• Talimat:
Lütfen aşağıdaki verilerin tüm satırlarını numaralı bir listeye aktarın, boş satırları da atlayın.
━━━━━ Verilen Veriler ━━━━━
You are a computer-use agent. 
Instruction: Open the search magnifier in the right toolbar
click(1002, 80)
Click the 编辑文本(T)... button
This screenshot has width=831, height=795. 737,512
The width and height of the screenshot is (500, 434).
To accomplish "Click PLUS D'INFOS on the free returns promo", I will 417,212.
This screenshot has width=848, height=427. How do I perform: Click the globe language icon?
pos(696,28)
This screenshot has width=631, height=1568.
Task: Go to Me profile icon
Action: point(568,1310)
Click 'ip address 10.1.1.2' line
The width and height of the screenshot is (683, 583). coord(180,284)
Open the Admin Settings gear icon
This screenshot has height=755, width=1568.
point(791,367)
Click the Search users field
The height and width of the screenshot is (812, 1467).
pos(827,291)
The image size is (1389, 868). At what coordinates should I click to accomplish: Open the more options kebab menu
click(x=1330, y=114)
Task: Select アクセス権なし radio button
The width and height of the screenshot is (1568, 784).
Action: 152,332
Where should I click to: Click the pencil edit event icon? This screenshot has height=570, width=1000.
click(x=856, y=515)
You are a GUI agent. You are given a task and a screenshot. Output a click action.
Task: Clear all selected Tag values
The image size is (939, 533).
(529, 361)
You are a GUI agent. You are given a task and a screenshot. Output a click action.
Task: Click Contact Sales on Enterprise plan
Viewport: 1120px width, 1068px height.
━━━━━
• Yanıt:
1. You are a computer-use agent. 
2. Instruction: Open the search magnifier in the right toolbar
3. click(1002, 80)
4. Click the 编辑文本(T)... button
5. This screenshot has width=831, height=795. 737,512
6. The width and height of the screenshot is (500, 434).
7. To accomplish "Click PLUS D'INFOS on the free returns promo", I will 417,212.
8. This screenshot has width=848, height=427. How do I perform: Click the globe language icon?
9. pos(696,28)
10. This screenshot has width=631, height=1568.
11. Task: Go to Me profile icon
12. Action: point(568,1310)
13. Click 'ip address 10.1.1.2' line
14. The width and height of the screenshot is (683, 583). coord(180,284)
15. Open the Admin Settings gear icon
16. This screenshot has height=755, width=1568.
17. point(791,367)
18. Click the Search users field
19. The height and width of the screenshot is (812, 1467).
20. pos(827,291)
21. The image size is (1389, 868). At what coordinates should I click to accomplish: Open the more options kebab menu
22. click(x=1330, y=114)
23. Task: Select アクセス権なし radio button
24. The width and height of the screenshot is (1568, 784).
25. Action: 152,332
26. Where should I click to: Click the pencil edit event icon? This screenshot has height=570, width=1000.
27. click(x=856, y=515)
28. You are a GUI agent. You are given a task and a screenshot. Output a click action.
29. Task: Clear all selected Tag values
30. The image size is (939, 533).
31. (529, 361)
32. You are a GUI agent. You are given a task and a screenshot. Output a click action.
33. Task: Click Contact Sales on Enterprise plan
34. Viewport: 1120px width, 1068px height.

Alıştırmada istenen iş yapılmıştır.